Het bestreden oordeel is onbegrijpelijk voor zover het inhoudt dat een beroep op interne compensatie geen deel uitmaakt van het standpunt van de Inspecteur in hoger beroep. Uit de gedingstukken valt niet anders af te leiden dan dat de Inspecteur zonder voorbehoud tot uitdrukking heeft gebracht dat bij verrekening van de in 2.1.2 vermelde loonheffing ook het loon waarop die loonheffing ziet in de heffing van IB/PVV moet worden betrokken, en dat belanghebbende hiertegen gemotiveerd verweer heeft gevoerd.
Op grond van het voorgaande slaagt het middel.
2.5
De bestreden uitspraak kan niet in stand blijven.
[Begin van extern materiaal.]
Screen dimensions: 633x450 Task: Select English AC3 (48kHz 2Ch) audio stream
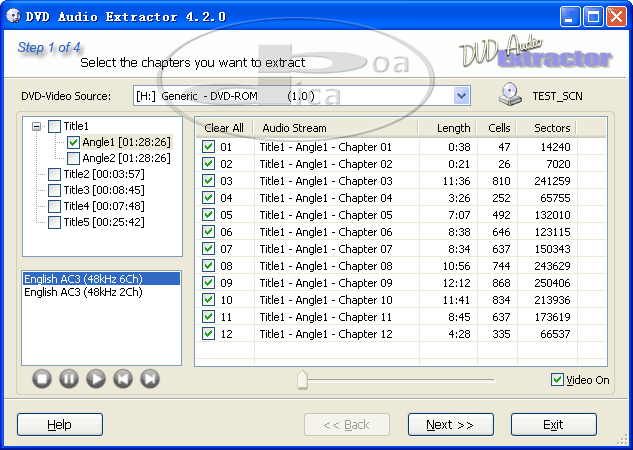(83, 293)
Verwijzing moet volgen.

3.Proceskosten

De Hoge Raad ziet geen aanleiding voor een veroordeling in de proceskosten.

4.Beslissing

De Hoge Raad:
- verklaart het beroep in cassatie gegrond,
- vernietigt de uitspraak van het Hof, en
- verwijst de zaak naar het Gerechtshof Den Haag ter verdere behandeling en beslissing met inachtneming van dit arrest.
Dit arrest is gewezen door de vice-president G. de Groot als voorzitter, en de raadsheren M.A. Fierstra en P.A.G.M. Cools, in tegenwoordigheid van de waarnemend griffier F. Treuren, en in het openbaar uitgesproken op 10 juli 2020.

Voetnoten

1.HR 2 juni 2006, ECLI:NL:HR:2006:AV1227, rechtsoverweging 4.2.